Operator Tokyo Electric Power Co (TEPCO) and the Japanese government have struggled to clean up the world’s worst nuclear accident since Chernobyl in 1986.
On March 11, 2011, a magnitude 9.0 undersea earthquake off Japan’s northeastern coast sparked a massive tsunami that swamped cooling systems and triggered three reactor meltdowns at the Fukushima Daiichi plant.
Radiation spread over a wide area and forced tens of thousands of people to evacuate — many of whom will likely never return home.
TEPCO invited foreign journalists to the site for an update on clean-up efforts ahead of the sixth anniversary of the disaster.
Shunji Uchida, top on-site engineer, said important data has been obtained from recent camera probes which detected radiation levels inside the No. 2 reactor at record highs.
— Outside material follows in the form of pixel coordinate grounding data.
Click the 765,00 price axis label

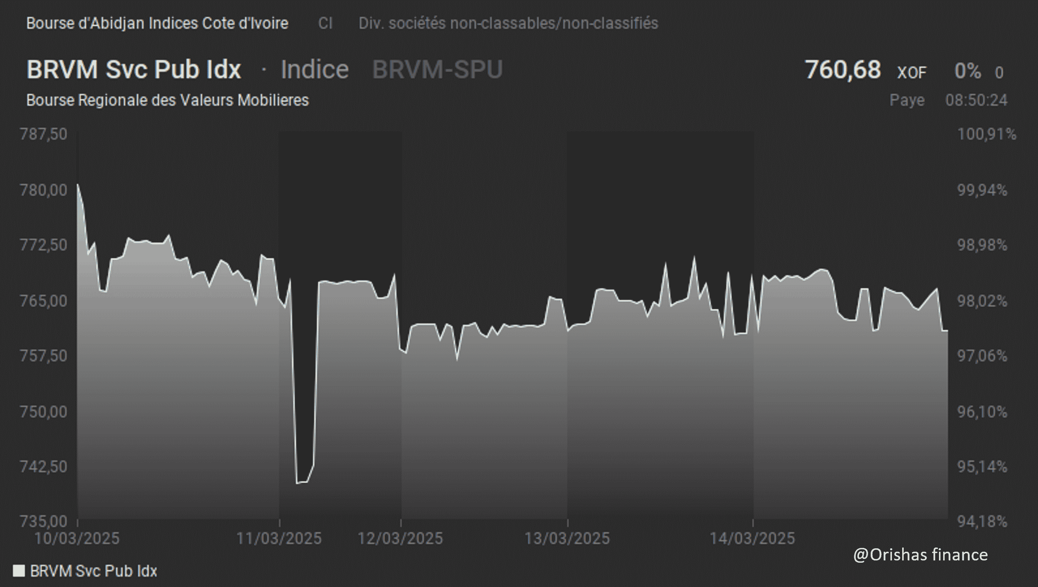(44, 301)
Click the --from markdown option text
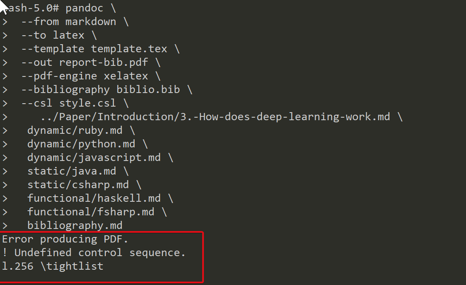 69,22
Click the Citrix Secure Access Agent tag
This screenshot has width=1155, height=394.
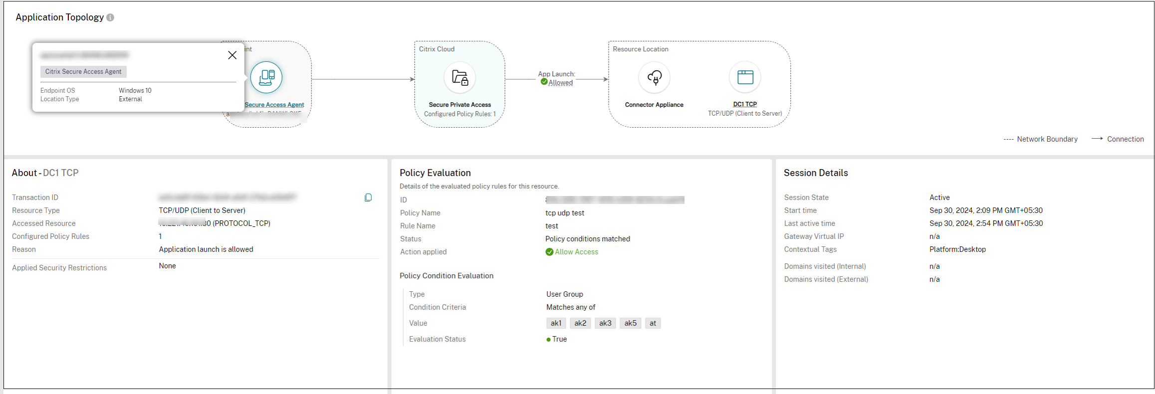click(83, 72)
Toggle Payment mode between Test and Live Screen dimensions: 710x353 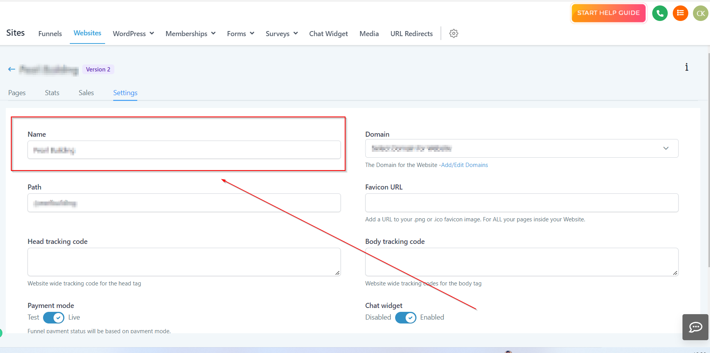click(x=54, y=318)
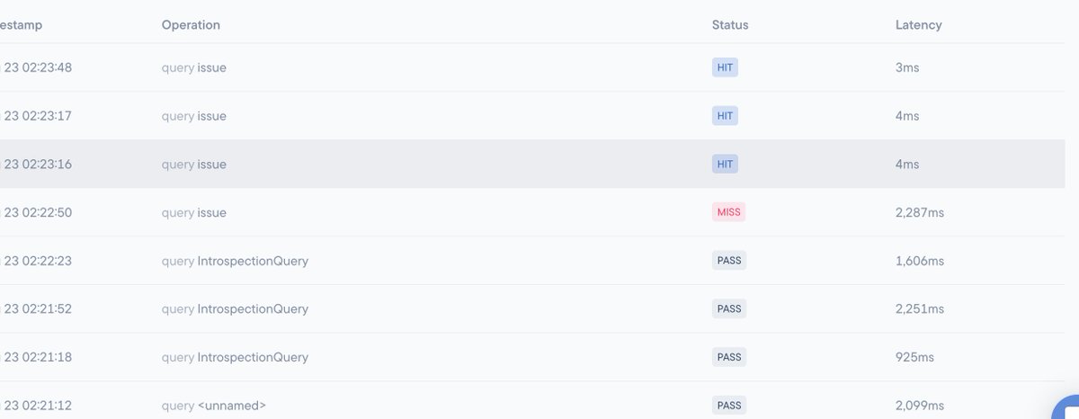Sort by the Status column header

click(x=730, y=25)
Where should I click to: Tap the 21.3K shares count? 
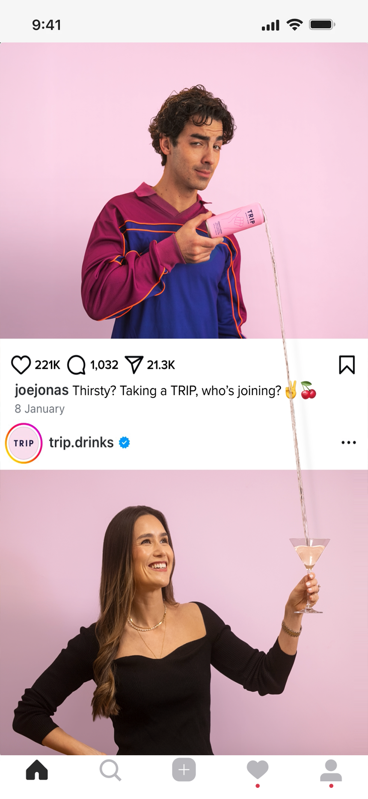coord(161,365)
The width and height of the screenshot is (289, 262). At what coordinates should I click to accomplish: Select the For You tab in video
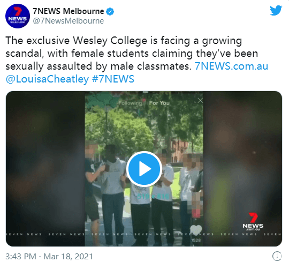coord(159,103)
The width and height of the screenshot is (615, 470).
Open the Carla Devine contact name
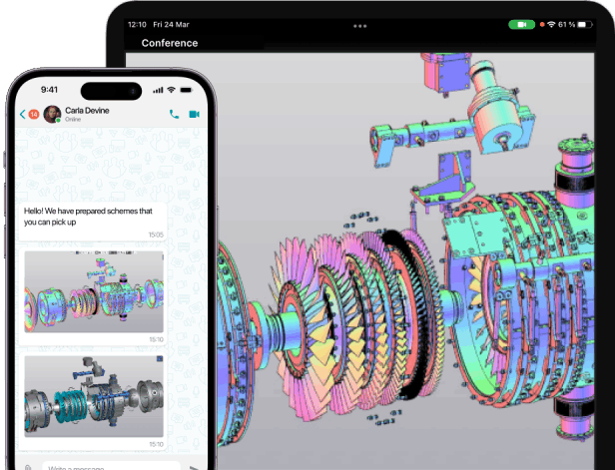point(87,111)
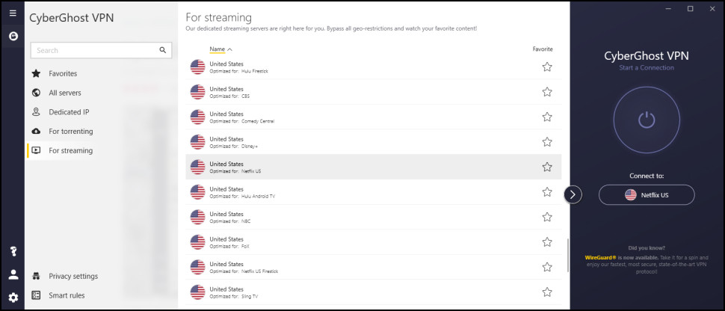Open the key upgrade icon in sidebar
The height and width of the screenshot is (311, 725).
tap(13, 251)
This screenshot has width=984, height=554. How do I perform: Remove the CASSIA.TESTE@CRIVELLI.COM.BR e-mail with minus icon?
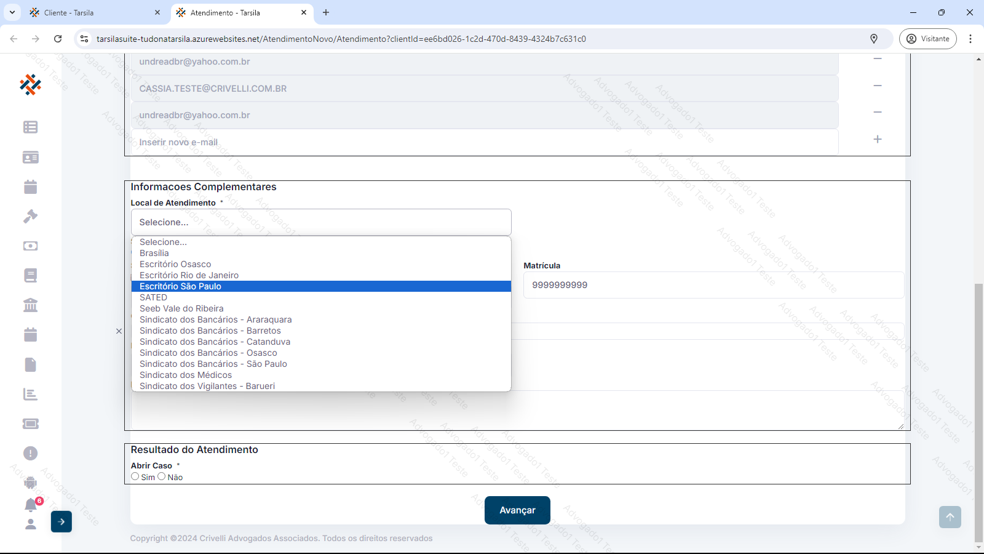877,86
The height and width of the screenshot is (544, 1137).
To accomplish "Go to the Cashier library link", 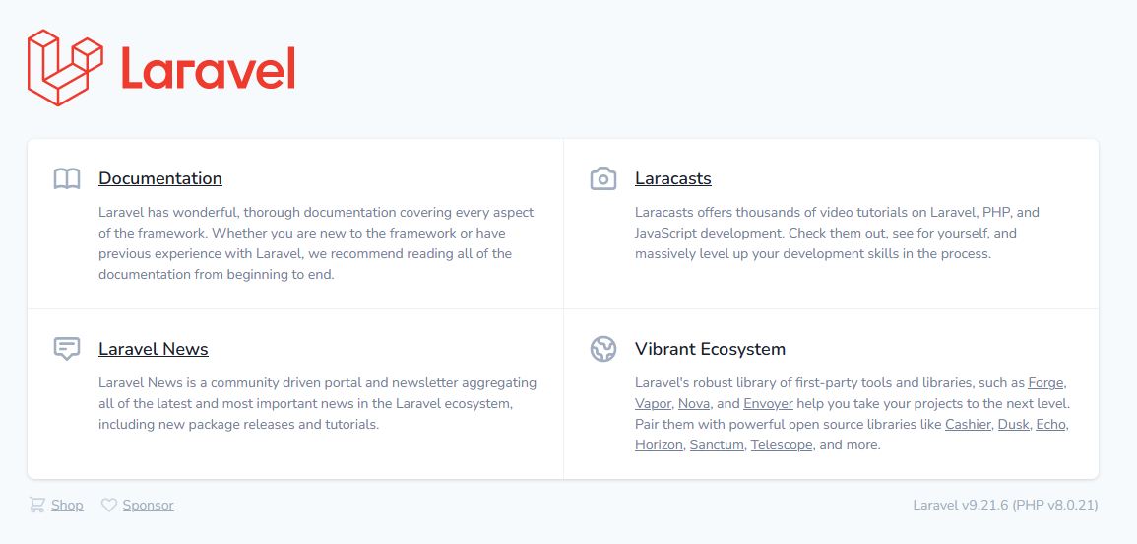I will (x=967, y=425).
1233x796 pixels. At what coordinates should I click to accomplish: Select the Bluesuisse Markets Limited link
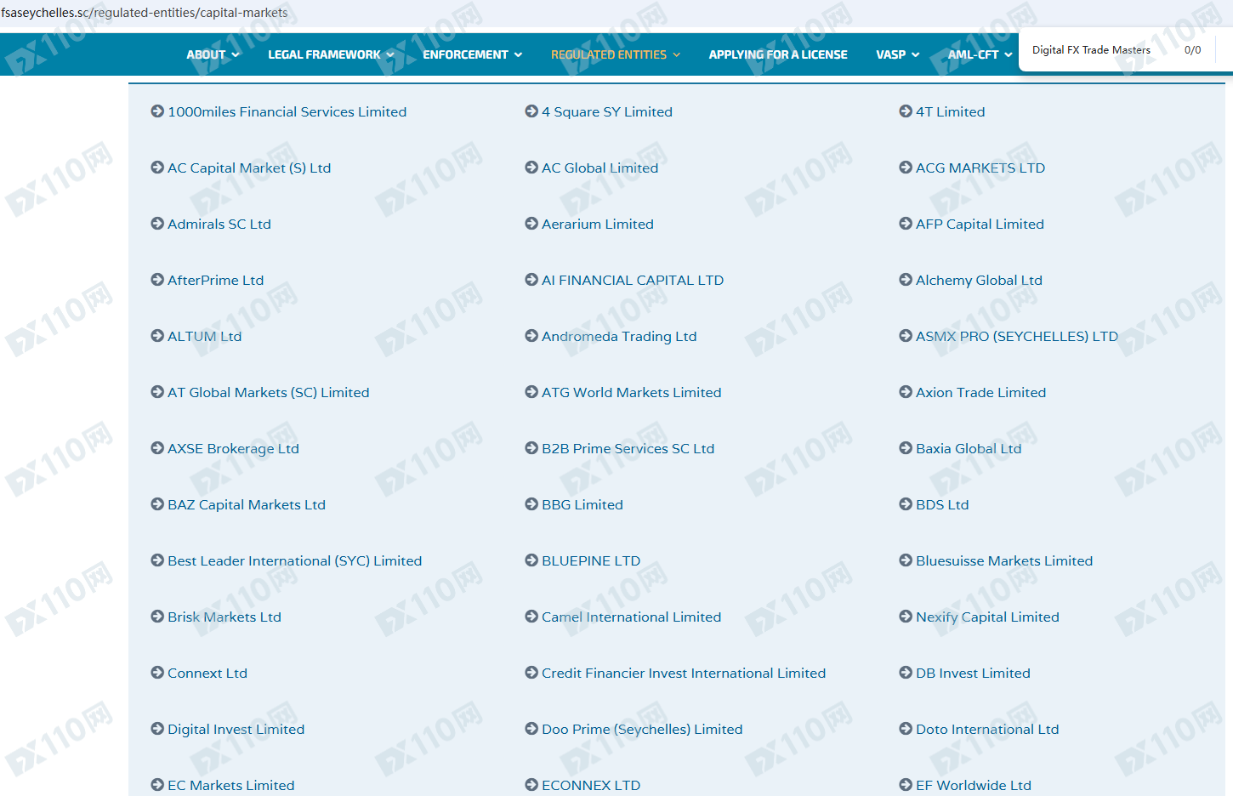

“We will also continue further research on units No. 1 and 3,” Uchida said. “Based on that data we will decide on a basic policy this summer for how to remove the molten fuel”.
Extracting the fuel — believed to have broken through pressure vessels to collect at the very bottom of the reactors — is a major step towards decommissioning the plant, a process which could take 40 years.
Measures such as a special coating applied to the ground have kept levels of radioactive dust in the area at about the same level as in Tokyo’s crowded Ginza shopping district, said TEPCO general manager Yuichi Okamura.
In the accident’s immediate aftermath, heavy protective gear had to be worn within 20 kilometres (12.4 miles) of the plant, he said.
“Such heavy gear is only necessary now for those working at the reactor and turbine buildings and no longer away from them.”
TEPCO also showed part of an underground ice wall, a device built around the plant’s four reactors to freeze the soil about 30 metres (98 feet) into the ground.
When finished, TEPCO hopes it will block underground water from nearby mountains from flowing into the complex and potentially contaminating the Pacific Ocean.
After the tsunami knocked out the plant’s cooling system, workers had to keep pouring water onto the reactors to prevent the temperature of the nuclear fuel from rising uncontrollably.
The water submerged the reactor and turbine buildings as well as drainage systems and became seriously contaminated.
Even now, with the ice wall almost complete, about 150 tonnes of underground water flows into the complex daily, forcing TEPCO to pump it out and store it in tanks.